(Stored data)
________________________________________

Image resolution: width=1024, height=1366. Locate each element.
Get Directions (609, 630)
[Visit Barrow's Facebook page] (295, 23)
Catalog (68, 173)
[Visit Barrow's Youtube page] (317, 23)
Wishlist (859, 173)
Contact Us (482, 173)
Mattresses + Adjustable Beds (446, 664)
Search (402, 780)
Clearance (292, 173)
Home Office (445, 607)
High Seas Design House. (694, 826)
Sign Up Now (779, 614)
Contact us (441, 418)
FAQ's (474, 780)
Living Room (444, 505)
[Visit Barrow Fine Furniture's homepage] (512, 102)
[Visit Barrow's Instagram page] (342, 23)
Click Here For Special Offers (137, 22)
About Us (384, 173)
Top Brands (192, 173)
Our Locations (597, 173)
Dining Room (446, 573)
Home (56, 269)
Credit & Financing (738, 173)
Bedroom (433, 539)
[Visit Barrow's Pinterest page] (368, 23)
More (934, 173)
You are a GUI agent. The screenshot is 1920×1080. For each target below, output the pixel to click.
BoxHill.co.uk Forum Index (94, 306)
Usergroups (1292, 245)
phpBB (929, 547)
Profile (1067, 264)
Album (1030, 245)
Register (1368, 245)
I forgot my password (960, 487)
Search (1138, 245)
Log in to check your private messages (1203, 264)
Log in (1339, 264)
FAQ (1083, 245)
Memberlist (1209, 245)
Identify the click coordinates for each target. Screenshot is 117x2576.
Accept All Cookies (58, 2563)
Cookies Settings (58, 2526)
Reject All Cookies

________________________________________

Report how many lines of the records above contain the word "target", giving only the number.

2